The next morning was up at dawn and off for another bush walk. This time we knew it was a game experience rather than just a nature walk, so we made sure we had our panga, mace-spray and bear-grills knife handy. What on earth we would have done with any of those when faced with a lion is laughable. We probably would have wet ourselves and run away with the lion in hot pursuit. Thankfully it never came to that. We set off for our 2 minute walk to the recently retired zebra, mainly to see if any other animals had come to find it in the night. There was a sandy track which was great for viewing game foot prints, and we were able to see exactly how far the lion had followed the guides back the previous evening, and what other animals had been snooping around the scene. This time both our guides came with us; one in the front and one at the back of our little brigade, and we gingerly approached the site. As the guides were pointing out where the snack had been moved to, a gentle rumble started to sound from the bushes in front of us. It escalated quickly to a level where you could feel it in your chest. My senses had already been on full alert, mama-bear mode, and it was interesting to see how instinctively the children stepped back into a huddle right between me and Shaun, and as a group we all stepped back slowly, making our retreat. It was a very gentle warning, given what the animals are capable of. I was pretty wired for the rest of our morning walk, and was pleased to be back in the relative safety of our camp.

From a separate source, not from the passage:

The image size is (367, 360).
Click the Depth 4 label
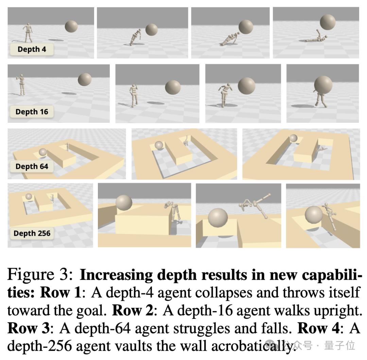(32, 49)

Not 2 minutes later and our guides asked for our panga and knife, and off they set again for their share of the kill. Shaun and I were shaking our heads and joking about their persistence, when moments later they arrived back in camp with a rather large piece of zebra meat. Apparently the lion were lying under a tree and growled at their intrusion, but didn’t make any advances at chasing them off. I was gobsmacked that they actually got away with it.

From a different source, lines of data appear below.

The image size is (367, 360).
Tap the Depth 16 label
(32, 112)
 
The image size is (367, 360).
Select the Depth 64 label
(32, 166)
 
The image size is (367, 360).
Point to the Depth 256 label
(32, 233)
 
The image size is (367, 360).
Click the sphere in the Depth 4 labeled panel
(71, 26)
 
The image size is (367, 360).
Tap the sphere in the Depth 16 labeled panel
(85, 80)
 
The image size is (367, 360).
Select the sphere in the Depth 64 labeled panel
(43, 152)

That evening we had zebra stew.
It was tasty. Strong in flavour, and apparently favoured by the lion because it is a saltier meat. I however, am clearly not a lion. My stomach protested the meal all night. Still incredible to think that we shared a meal with a lion though.
The rest of our time on the Okavango was quiet and restful, and thankfully dull in light of what we had just experienced. As we passed other explorers on their way out in the mokoros and heard the guides telling them of what we had just experienced, you could see the wonder and hopefulness in their faces – a chance encounter with a family of lions! How lucky we were.
Lions or no lions though, I would go back to the land of the mokoros in a heartbeat – what an absolutely beautiful life.